● Goal of the exercise:
Look below for the lines from the one with "Klantenservice (488, 1128)" to the one with "October 2025 (16, 1113)", and copy exactly those lines, both ends included.

Collected data:

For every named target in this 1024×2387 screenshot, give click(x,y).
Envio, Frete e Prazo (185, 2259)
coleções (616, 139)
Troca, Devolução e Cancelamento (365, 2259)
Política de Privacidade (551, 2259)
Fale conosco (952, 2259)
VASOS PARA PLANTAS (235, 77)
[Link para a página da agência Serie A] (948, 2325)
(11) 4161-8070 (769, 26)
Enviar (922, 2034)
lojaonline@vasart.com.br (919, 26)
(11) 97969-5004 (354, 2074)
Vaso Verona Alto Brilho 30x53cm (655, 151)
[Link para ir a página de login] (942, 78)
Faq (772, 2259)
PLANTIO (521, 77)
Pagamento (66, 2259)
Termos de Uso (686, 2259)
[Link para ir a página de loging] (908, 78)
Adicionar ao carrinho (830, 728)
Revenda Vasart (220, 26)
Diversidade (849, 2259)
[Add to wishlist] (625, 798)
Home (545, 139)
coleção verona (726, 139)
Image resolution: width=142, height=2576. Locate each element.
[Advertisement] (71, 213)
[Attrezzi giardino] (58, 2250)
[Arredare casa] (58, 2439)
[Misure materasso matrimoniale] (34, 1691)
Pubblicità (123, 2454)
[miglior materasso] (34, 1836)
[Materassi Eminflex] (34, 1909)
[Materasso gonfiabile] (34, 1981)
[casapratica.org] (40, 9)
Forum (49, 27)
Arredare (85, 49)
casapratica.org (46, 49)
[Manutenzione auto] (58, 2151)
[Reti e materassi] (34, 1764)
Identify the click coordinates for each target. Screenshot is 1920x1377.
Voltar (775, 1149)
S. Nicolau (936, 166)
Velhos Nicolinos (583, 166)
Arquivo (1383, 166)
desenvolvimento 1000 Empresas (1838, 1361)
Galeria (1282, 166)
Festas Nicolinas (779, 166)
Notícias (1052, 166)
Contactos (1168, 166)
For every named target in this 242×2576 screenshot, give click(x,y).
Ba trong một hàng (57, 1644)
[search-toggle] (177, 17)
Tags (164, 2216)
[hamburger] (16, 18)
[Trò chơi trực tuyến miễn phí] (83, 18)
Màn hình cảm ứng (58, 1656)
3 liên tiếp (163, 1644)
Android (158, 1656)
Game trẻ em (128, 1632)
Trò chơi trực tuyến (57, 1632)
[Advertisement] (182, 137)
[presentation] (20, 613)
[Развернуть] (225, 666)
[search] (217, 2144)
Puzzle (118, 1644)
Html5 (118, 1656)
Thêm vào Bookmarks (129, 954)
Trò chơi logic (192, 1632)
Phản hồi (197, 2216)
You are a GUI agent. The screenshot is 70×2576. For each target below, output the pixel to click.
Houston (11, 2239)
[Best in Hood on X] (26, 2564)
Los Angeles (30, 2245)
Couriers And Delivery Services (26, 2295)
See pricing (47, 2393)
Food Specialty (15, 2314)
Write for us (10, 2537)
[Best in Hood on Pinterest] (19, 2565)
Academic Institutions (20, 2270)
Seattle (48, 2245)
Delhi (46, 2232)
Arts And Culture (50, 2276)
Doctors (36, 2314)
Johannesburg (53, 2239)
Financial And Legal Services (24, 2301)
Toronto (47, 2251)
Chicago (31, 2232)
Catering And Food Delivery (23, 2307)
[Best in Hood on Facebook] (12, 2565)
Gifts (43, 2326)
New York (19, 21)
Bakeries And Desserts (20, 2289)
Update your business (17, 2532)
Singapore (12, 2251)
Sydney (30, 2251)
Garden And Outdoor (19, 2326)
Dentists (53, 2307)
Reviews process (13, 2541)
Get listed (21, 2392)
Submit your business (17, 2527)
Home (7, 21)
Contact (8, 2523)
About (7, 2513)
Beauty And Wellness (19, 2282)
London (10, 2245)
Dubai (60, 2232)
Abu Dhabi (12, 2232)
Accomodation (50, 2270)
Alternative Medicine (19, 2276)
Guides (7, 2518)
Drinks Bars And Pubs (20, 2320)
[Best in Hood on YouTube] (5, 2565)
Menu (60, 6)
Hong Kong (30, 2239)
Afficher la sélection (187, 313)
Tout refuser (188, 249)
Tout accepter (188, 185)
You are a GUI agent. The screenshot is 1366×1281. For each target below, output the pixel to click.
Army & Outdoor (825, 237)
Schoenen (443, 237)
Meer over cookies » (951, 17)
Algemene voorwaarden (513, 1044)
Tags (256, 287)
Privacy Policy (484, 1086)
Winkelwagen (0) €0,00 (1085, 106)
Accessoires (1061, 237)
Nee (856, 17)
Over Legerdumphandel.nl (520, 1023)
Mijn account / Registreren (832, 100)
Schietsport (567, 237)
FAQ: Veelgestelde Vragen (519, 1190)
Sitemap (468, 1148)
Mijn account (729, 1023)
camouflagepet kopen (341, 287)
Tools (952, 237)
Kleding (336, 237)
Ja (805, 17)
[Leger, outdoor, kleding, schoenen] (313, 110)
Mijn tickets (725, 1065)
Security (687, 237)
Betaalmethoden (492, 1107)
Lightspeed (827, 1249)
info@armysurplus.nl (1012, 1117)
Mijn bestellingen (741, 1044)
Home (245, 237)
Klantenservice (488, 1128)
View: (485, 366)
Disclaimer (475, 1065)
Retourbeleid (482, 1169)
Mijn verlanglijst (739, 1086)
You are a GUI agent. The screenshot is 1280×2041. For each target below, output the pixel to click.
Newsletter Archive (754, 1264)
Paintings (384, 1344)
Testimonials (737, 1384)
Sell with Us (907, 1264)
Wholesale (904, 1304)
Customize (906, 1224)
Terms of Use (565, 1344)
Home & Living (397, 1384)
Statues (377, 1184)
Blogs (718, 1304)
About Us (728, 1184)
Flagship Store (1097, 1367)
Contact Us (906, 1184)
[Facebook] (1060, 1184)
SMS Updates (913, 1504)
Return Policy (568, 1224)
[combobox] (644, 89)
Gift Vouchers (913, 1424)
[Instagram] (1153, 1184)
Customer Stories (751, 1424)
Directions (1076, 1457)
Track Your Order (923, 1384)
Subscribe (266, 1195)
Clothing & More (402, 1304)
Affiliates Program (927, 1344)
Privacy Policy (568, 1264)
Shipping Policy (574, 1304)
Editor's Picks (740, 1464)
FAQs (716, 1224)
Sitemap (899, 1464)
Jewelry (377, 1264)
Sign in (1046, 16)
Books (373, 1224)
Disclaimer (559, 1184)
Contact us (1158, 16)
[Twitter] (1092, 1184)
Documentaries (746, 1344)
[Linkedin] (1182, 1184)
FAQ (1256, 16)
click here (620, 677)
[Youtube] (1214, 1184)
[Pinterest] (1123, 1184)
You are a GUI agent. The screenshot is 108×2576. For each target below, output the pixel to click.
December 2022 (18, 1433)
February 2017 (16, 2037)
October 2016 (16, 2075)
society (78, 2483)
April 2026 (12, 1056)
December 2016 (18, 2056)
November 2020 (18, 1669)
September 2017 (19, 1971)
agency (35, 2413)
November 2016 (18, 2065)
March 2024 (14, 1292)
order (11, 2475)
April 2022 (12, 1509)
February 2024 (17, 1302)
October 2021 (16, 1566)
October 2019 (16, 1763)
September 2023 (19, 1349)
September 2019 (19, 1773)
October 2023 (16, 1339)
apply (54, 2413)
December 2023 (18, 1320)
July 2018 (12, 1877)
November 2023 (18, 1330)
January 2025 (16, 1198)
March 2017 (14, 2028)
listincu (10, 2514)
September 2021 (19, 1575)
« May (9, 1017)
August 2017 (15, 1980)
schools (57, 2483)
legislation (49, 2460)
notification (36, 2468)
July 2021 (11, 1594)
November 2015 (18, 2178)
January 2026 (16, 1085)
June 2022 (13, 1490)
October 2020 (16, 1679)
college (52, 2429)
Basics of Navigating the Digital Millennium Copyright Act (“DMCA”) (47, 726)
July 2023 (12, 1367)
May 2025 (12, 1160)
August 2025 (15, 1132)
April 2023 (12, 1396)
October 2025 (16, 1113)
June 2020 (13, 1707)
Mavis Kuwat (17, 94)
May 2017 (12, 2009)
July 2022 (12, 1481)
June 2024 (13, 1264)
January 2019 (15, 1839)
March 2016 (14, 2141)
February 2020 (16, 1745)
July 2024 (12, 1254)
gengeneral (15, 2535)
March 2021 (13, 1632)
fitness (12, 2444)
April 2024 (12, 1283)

● Exercise solution:
Klantenservice (488, 1128)
View: (485, 366)
Disclaimer (475, 1065)
Retourbeleid (482, 1169)
Mijn verlanglijst (739, 1086)
You are a GUI agent. The screenshot is 1280×2041. For each target below, output the pixel to click.
Newsletter Archive (754, 1264)
Paintings (384, 1344)
Testimonials (737, 1384)
Sell with Us (907, 1264)
Wholesale (904, 1304)
Customize (906, 1224)
Terms of Use (565, 1344)
Home & Living (397, 1384)
Statues (377, 1184)
Blogs (718, 1304)
About Us (728, 1184)
Flagship Store (1097, 1367)
Contact Us (906, 1184)
[Facebook] (1060, 1184)
SMS Updates (913, 1504)
Return Policy (568, 1224)
[combobox] (644, 89)
Gift Vouchers (913, 1424)
[Instagram] (1153, 1184)
Customer Stories (751, 1424)
Directions (1076, 1457)
Track Your Order (923, 1384)
Subscribe (266, 1195)
Clothing & More (402, 1304)
Affiliates Program (927, 1344)
Privacy Policy (568, 1264)
Shipping Policy (574, 1304)
Editor's Picks (740, 1464)
FAQs (716, 1224)
Sitemap (899, 1464)
Jewelry (377, 1264)
Sign in (1046, 16)
Books (373, 1224)
Disclaimer (559, 1184)
Contact us (1158, 16)
[Twitter] (1092, 1184)
Documentaries (746, 1344)
[Linkedin] (1182, 1184)
FAQ (1256, 16)
click here (620, 677)
[Youtube] (1214, 1184)
[Pinterest] (1123, 1184)
You are a GUI agent. The screenshot is 108×2576. For each target below, output the pixel to click.
December 2022 (18, 1433)
February 2017 (16, 2037)
October 2016 (16, 2075)
society (78, 2483)
April 2026 (12, 1056)
December 2016 (18, 2056)
November 2020 (18, 1669)
September 2017 (19, 1971)
agency (35, 2413)
November 2016 (18, 2065)
March 2024 (14, 1292)
order (11, 2475)
April 2022 (12, 1509)
February 2024 (17, 1302)
October 2021 (16, 1566)
October 2019 (16, 1763)
September 2023 (19, 1349)
September 2019 (19, 1773)
October 2023 (16, 1339)
apply (54, 2413)
December 2023 (18, 1320)
July 2018 (12, 1877)
November 2023 (18, 1330)
January 2025 (16, 1198)
March 2017 (14, 2028)
listincu (10, 2514)
September 2021 (19, 1575)
« May (9, 1017)
August 2017 (15, 1980)
schools (57, 2483)
legislation (49, 2460)
notification (36, 2468)
July 2021 (11, 1594)
November 2015 (18, 2178)
January 2026 (16, 1085)
June 2022 (13, 1490)
October 2020 (16, 1679)
college (52, 2429)
Basics of Navigating the Digital Millennium Copyright Act (“DMCA”) (47, 726)
July 2023 (12, 1367)
May 2025 (12, 1160)
August 2025 (15, 1132)
April 2023 (12, 1396)
October 2025 (16, 1113)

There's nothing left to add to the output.